Behaviour management programmes in which teachers are trained in behaviour management approaches and offer rewards for good behaviour. An example of this is The Good Behaviour Game.
Whole-school approaches which aim to change the ethos of the school as well as providing classroom teaching. They may involve peers, for example, as mediators in conflict. They usually involve parents and may provide parenting support. Staff development is key with a view to improving staff wellbeing as well as to offering rigorous programmes. These programmes take a long-term view; they need to start early and continue for a long time.
An example is the Seattle Social Development Programme implemented in England as Communities that Care. The Family Links Nurturing Programme is a UK developed programme which takes a whole school approach. SEAL (the English Social and Emotional Learning programme which was implemented to some extent in all schools) took a whole-school approach, but not all schools implemented all aspects and provision was very variable.

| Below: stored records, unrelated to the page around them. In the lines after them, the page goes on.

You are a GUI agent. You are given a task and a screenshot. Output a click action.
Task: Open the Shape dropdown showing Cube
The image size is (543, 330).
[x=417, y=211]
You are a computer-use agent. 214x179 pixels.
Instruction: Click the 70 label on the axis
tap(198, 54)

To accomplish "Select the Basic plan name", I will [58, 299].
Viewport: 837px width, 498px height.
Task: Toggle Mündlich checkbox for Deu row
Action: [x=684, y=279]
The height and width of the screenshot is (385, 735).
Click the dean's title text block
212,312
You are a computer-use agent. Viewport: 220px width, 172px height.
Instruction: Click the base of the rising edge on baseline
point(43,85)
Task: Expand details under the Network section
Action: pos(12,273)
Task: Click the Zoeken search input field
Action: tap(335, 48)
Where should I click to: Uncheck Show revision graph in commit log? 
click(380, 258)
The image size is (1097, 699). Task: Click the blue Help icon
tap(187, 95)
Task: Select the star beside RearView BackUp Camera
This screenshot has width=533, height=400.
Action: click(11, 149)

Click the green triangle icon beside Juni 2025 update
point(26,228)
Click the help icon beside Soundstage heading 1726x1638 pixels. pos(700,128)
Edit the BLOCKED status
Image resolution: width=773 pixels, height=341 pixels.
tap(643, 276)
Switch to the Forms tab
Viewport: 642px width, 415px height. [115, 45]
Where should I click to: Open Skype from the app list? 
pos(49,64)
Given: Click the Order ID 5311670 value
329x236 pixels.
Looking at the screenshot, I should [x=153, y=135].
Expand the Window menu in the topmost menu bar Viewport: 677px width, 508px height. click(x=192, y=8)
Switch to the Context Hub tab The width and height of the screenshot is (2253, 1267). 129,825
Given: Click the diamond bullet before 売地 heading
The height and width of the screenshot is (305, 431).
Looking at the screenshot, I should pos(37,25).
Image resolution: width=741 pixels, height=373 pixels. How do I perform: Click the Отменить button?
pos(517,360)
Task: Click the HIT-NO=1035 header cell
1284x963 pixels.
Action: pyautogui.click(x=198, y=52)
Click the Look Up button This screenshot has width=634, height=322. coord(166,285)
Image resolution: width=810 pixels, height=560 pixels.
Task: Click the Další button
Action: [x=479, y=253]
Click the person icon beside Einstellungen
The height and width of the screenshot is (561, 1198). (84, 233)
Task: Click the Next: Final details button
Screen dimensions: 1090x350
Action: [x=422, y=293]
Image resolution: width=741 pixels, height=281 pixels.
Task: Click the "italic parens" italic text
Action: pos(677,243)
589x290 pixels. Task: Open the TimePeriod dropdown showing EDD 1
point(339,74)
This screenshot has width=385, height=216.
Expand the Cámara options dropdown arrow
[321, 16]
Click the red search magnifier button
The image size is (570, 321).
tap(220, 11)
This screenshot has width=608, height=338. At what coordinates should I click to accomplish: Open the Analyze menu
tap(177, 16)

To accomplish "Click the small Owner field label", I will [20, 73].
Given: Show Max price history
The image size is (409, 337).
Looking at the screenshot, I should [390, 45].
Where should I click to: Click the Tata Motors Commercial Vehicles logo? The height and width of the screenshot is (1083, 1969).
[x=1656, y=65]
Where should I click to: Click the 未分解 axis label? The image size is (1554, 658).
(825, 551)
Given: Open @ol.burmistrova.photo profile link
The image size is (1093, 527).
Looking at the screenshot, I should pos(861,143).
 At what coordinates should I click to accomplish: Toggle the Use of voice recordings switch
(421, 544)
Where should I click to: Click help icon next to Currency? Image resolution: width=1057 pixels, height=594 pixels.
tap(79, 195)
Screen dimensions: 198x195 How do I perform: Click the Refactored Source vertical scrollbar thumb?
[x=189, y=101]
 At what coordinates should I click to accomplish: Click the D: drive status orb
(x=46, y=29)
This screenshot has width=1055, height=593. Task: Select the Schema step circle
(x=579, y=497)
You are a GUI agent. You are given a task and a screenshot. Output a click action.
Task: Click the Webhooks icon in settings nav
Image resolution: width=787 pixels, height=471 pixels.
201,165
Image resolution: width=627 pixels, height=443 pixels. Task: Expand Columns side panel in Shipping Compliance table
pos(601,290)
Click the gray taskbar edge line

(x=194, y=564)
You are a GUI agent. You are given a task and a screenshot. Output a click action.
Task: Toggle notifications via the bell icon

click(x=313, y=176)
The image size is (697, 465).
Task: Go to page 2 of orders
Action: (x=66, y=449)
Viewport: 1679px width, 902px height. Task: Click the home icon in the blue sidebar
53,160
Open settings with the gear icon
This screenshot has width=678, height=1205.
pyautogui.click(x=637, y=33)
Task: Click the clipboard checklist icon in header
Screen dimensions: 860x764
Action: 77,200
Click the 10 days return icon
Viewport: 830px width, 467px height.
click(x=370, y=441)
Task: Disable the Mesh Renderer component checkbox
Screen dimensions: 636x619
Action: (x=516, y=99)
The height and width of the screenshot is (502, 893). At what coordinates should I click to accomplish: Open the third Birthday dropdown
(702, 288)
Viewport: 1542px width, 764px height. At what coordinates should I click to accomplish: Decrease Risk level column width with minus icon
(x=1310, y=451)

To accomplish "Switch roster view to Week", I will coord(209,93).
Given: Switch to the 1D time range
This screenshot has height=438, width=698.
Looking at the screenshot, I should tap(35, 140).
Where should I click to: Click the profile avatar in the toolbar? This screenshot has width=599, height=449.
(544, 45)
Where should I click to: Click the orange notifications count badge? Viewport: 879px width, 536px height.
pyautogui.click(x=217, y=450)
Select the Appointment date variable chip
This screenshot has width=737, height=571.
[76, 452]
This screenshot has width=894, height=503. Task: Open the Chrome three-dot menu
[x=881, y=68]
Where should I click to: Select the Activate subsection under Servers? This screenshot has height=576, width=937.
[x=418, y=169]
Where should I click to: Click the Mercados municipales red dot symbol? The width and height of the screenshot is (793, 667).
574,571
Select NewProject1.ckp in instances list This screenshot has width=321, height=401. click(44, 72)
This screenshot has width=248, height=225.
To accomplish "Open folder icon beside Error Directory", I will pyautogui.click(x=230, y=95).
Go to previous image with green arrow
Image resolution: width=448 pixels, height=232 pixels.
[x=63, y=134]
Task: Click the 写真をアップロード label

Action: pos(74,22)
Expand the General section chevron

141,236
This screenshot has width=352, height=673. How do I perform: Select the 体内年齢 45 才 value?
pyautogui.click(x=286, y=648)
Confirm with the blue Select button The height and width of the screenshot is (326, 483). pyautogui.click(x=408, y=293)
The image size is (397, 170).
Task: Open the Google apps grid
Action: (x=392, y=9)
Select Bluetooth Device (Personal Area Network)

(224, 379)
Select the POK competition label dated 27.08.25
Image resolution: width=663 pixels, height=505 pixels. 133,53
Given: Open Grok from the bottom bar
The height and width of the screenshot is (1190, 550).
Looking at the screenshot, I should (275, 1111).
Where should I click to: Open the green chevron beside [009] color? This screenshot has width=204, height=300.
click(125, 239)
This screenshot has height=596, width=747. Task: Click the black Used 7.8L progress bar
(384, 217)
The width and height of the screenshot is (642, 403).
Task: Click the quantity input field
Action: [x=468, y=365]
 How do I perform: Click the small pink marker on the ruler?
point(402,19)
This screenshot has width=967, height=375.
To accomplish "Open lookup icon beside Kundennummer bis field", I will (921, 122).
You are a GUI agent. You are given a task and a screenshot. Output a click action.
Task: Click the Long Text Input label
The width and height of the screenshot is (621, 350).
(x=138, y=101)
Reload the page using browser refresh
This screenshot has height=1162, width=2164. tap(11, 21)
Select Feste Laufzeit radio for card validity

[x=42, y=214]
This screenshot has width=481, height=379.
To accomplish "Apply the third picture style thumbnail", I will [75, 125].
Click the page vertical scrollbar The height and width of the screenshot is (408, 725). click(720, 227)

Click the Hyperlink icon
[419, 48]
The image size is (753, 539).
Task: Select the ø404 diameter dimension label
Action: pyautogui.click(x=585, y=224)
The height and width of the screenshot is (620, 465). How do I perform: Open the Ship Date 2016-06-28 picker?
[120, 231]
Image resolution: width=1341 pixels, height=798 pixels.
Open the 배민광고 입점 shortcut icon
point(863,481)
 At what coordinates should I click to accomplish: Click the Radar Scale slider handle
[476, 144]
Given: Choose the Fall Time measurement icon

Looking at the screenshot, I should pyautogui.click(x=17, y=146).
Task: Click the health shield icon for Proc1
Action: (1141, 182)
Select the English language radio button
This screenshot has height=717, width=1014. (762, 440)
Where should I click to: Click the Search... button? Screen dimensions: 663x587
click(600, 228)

These programmes can be challenging to provide. School engagement is essential to sustainability and thus programmes usually work better if offered by teachers than by outsiders. Support from the headteacher is necessary for long-term success and significant change to the school ethos. School engagement is enhanced if programmes can be modified for each school, but a balance needs to be struck between encouraging autonomy and implementing core components which are essential to success in the way they have been painstakingly researched and developed. Even well evidence based programmes like PATHs may fail to show long-term gains when implemented in some settings (5).
The latest outcome evaluation of the Social and Emotional Learning (SEAL) Programme which was introduced to some degree into most schools in England, has shown that schools which implemented the programme on a whole-school, universal basis had an influence on school ethos, student experience, persistent absence and school attainment (6). As with parenting programmes, attention to detail in implementation and training and development of all school staff is important.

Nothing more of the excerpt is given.